Moreover, pmd_test is generated as a assistant tool by Danger which is not directly visible in the PR checks. Danger generates violations, errors report to lint the rote tasks in daily code review. In the report 4, it shows the PMD violation, error and config error for openjdk-11, checkstyle and spring-framework. An example of report is #issue 3842:

Figure: Additional checks generated by Danger

Test Processes

After analyzing the repository, we have found that PMD has unit tests for the components in pmd-core and for each specific language in the Language modules. Additionally, there are also basic command line interface tests, and regression tests (using Pmdtester5) to ensure there is no unexpected behavior. To ensure the quality of new rules, a guideline for testing rules is provided in the documentation6. The test coverage of the repository, as calculated by Coveralls, can be found in the figure below.

Figure: Test coverage provided by Coveralls

The low test coverage of pmd-core is mainly caused by PMD.java, which has a coverage of 38.26%. However, most of the untested parts are related to deprecated methods. The test coverage of the two major Language modules of PMD, pmd-apex and pmd-java, is relatively high with 86.41% and 82.31% respectively. For most of the other Language modules, there is room for improvement regarding test coverage.

Hotspot Components

After specifying the standards of continuous integration and test processes, we may expect steady progress to develop and improve the software. However, this is usually not the case: some packages need careful planning, implementation and strict testing, or some files need frequent changes because of low performance or bugs. These components are called hotspots. We will walk through file-level and package-level hotspot components of PMD with the help of two powerful tools, Pydriller7 and CodeScene, and discuss how modularity has become the core of the development process of PMD. Also, we will shed light on serviceability in PMD’s growth.

File-Level Hotspots

From 2002 when the initial commit of PMD was pushed to Sourceforge8, till ten days ago when the most recent pull request was merged9, PMD always centers at PMD.java and supplements functionalities in other files when necessary.
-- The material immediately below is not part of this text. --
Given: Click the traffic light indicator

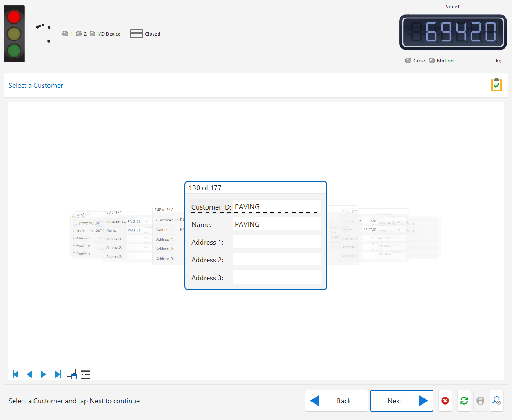Looking at the screenshot, I should pos(14,34).
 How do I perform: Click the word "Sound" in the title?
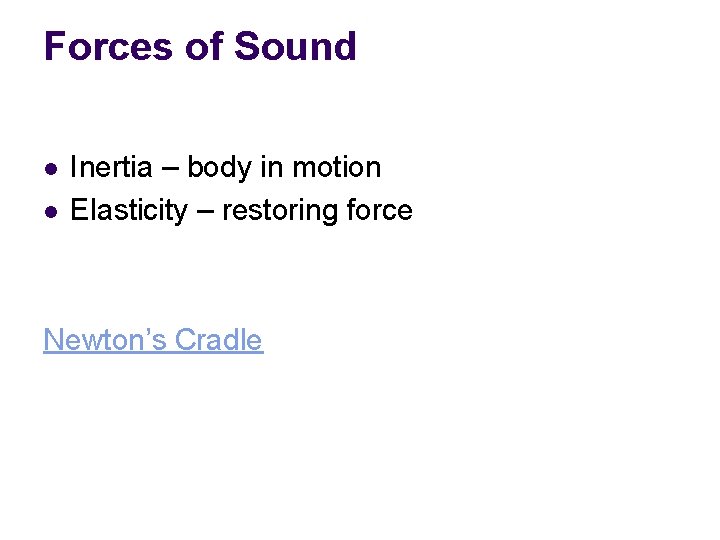pyautogui.click(x=295, y=46)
It is noticeable that the entry point of the program should adapt to upcoming customer needs, and CodeScene tells that 26 commits on average indeed happen in this central file every year; but if we inspect the details of the following bar charts, we will find the growth and main concentration of PMD: parsing Java syntax, forming an understanding of Java classes/objects, refining other modules, highlighting its power on Java and Apex… What’s the next step of PMD? Within the past two months, a new Java file PmdAnalysis.java was born with 21 new commits1011. Why not just sit back and observe how PMD developers are composing to make their tool more intelligent?
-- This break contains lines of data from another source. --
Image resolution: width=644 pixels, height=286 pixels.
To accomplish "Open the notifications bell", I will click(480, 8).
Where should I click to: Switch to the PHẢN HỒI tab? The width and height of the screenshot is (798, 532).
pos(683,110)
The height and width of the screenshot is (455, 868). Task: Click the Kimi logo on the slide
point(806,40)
Figure: File-Level Hotspots: Most Frequently Modified Files of PMD

Package-Level Hotspots

If we jump to a higher, package level, no one would overlook the status of pmd-apex since PMD announced its support to Salesforce Apex in 20161213. It might be an indication that the pre-Apex era, where PMD focused on plugin adaptation to IDEs and Java frameworks (e.g. Maven), has ended. Now we are gradually seeing more language-specific modules (pmd-ui, pmd-visualforce, pmd-apex, etc.). The transition from plugins to more languages is not explicitly stated, but the trend is clear.

Figure: Package-Level Hotspots: Most Frequently Modules Files of PMD

Modularity and Serviceability in Hotspots

If modularity has become the norm of software development, then PMD was ahead of the curve. Notably, PMD.java is in the most frequently modified file list 2011-2015 twice. This is because PMD adjusted file structure and created a new module for each of its supported languages14, and correspondingly the file PMD.java was placed to its new destination15. In addition to the package-level modularity, PMD’s file-level modularity plays a core role in welcoming new rules and metrics.
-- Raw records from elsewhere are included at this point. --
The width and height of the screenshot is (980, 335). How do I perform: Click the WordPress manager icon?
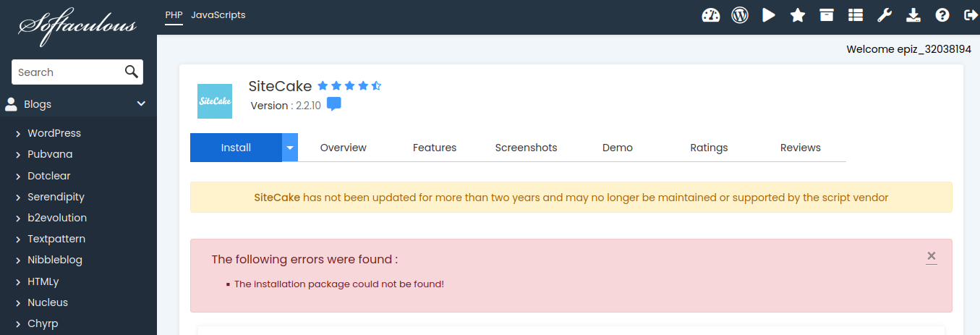tap(739, 15)
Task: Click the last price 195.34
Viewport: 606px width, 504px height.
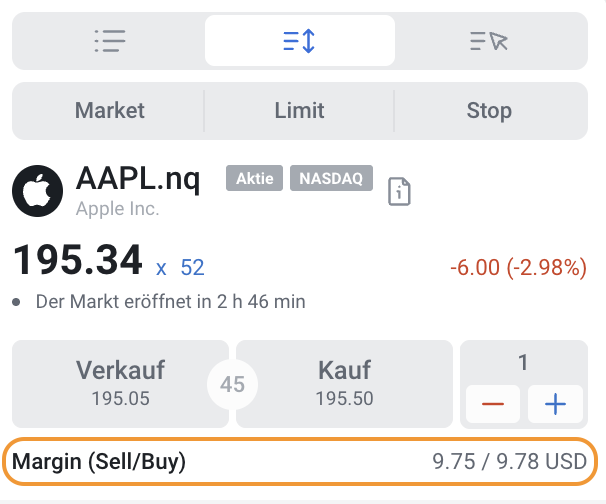Action: point(78,260)

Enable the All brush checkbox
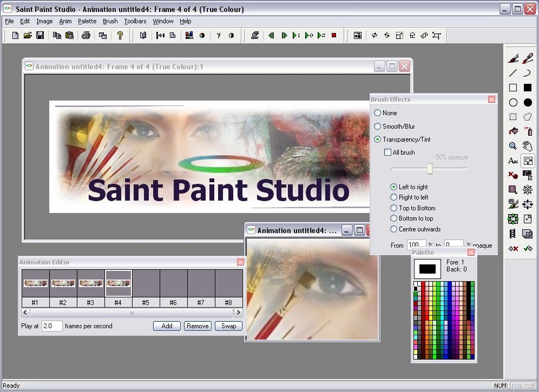point(387,152)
Another observation is that PMD has been increasingly exposed to the press after it provided its support for Apex. We can hardly ignore the serviceability of PMD in this progress which allows the press coverage, and furthermore a tighter collaboration between Apex and PMD that drives pmd-apex to a new hotspot.

Code Quality Analysis

To further investigate the quality of the code, we also analyzed the code using SonarQube, which is an automatic code review tool to detect bugs, vulnerabilities and code smells16.

Figure: Summary of an analysis on the PMD repository by SonarQube

As seen in the figure above, SonarQube found quite a few bugs and vulnerabilities, which result in a low score in reliability and security. However, if we look at the individual modules, we find that most Language modules have an A-score for reliability and security. The overall low score is caused by the cpd (Copy-paste detector) and util modules in pmd-core. These modules contain at least one ‘blocker’ issue, which leads to a high probability to impact the behavior of the application in production17. An example of a blocker bug can be found in the figure below, where the input stream is not closed. While this is not good practice, PMD is a tool that the user runs locally for its own gain, thus this issue might not be as severe as it normally would be.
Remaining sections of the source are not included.